1. LinkNet is a Utah corporation located in Salt Lake City, Utah. Latina is a Nevada corporation located at the same office as LinkNet in Salt Lake City, Utah.

2. From at least 1999 through 2000, LinkNet conducted an offering of its securities to persons located throughout the United States, selling those securities through a division of LinkNet created, staffed and operated for that purpose. In a report on Form D filed by LinkNet with the Commission, LinkNet stated it raised $9,659,663 from 1246 investors through the offering.

3. During 2000, Latina conducted an offering of its securities to persons located throughout the United States, selling its securities through a division of Latina created, staffed and operated for that purpose. In a report on Form D filed by Latina with the Commission, Latina stated it raised $7,252,248.50 from 655 investors through the offering.

4. Milling prepared drafts of the Forms D referred to in paragraphs 2 and 3 above.
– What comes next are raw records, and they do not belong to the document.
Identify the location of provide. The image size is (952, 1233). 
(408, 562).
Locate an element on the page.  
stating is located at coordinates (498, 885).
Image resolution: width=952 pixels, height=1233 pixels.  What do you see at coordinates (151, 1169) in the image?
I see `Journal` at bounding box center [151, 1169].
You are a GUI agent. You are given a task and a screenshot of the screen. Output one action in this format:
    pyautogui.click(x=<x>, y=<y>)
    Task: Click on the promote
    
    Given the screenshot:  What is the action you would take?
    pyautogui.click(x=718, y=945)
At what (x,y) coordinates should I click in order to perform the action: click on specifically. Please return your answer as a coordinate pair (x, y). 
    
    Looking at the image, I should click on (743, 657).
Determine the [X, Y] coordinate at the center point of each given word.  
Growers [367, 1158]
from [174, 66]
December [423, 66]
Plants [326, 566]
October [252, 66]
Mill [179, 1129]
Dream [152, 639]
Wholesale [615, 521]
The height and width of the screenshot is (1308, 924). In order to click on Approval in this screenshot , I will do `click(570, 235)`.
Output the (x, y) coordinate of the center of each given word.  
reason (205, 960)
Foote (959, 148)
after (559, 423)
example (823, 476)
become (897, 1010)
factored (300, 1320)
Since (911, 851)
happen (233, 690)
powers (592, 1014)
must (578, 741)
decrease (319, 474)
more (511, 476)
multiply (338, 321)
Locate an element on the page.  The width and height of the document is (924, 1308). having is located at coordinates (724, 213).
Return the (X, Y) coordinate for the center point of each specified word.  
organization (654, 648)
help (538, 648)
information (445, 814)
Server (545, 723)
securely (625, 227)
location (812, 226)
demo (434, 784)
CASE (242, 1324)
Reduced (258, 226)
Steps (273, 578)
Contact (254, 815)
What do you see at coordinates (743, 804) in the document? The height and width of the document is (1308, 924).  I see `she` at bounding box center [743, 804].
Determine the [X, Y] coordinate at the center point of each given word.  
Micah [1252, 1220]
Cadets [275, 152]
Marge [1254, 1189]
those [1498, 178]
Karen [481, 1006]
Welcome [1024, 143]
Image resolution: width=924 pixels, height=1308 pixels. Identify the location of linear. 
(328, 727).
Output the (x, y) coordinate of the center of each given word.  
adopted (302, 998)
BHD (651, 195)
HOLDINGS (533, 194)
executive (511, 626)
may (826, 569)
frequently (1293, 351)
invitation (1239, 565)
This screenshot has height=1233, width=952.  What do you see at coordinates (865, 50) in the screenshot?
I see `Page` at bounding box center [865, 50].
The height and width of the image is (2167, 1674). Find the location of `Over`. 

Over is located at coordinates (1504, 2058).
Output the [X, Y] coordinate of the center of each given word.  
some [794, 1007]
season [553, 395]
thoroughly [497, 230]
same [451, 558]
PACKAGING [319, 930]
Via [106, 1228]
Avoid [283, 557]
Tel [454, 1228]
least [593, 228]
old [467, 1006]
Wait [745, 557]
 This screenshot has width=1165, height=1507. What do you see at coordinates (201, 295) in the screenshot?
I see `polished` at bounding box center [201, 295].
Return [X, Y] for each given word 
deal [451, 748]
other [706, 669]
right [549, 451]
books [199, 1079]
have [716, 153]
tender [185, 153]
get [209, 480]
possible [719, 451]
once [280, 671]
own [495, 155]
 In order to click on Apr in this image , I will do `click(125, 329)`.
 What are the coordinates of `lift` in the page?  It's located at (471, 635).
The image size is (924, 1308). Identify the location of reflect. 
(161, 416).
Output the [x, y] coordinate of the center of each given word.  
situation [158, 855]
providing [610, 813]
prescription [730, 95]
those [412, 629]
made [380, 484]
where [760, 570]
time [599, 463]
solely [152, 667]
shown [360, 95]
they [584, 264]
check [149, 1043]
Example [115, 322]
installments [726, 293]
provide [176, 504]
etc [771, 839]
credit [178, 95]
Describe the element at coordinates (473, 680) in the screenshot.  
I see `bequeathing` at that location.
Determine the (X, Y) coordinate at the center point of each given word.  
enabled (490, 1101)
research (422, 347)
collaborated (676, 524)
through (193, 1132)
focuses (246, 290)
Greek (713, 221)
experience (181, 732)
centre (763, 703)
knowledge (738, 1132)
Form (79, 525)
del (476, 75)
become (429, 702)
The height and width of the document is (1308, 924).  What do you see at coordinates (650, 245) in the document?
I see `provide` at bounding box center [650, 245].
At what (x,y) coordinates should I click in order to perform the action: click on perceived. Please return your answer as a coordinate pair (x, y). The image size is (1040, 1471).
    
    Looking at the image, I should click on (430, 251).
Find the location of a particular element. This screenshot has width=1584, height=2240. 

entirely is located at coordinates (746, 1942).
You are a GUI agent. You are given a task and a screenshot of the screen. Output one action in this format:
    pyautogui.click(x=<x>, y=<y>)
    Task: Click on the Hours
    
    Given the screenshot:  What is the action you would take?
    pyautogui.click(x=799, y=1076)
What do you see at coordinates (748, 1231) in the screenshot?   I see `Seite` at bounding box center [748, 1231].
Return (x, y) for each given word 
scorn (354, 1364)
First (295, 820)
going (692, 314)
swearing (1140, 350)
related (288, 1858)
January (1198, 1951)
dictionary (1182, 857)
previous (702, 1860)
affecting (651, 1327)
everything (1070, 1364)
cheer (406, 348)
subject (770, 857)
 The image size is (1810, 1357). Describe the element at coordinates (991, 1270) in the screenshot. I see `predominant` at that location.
5. In conducting their offerings, neither LinkNet nor Latina complied with requirements of Rule 506 of Regulation D, or any other provisions that exempt or except securities offerings from the registration requirements of the federal securities laws.

6. In June 2000, upon learning the staff of the Commission was investigating LinkNet and Latina for possible violations of the federal securities laws, and upon receiving information concerning possible violations of the federal securities laws in connection with the offerings of LinkNet and Latina stock, Milling recommended that LinkNet and Latina conduct a joint rescission offer to the purchasers of securities in those offerings.

7. However, Milling advised LinkNet and Latina that the rescission offer not be registered with the Commission in order to expedite the rescission offer.

8. Milling drafted the rescission offer which was reviewed and edited by persons associated with LinkNet and Latina, including Allen Johnson, the president of LinkNet and chairman of the board of Latina. Johnson signed the rescission offer on behalf of both companies.

9. The joint rescission offer was conducted in the Fall of 2000 by LinkNet and Latina without having been registered with the Commission.

10. Based on the foregoing, the Commission finds that Milling caused violations of Sections 5(a) and 5(c) of the Securities Act.


In view of the foregoing, the Commission deems it appropriate to impose the sanctions agreed to in Milling's Offer.

Accordingly, IT IS HEREBY ORDERED, pursuant to Section 8A of the Securities Act, that Milling shall cease and desist from committing or causing any violations and any future violations of Sections 5(a) and 5(c) of the Securities Act.

By the Commission.

Jonathan G. Katz

1 The findings herein are not binding on anyone other than Milling.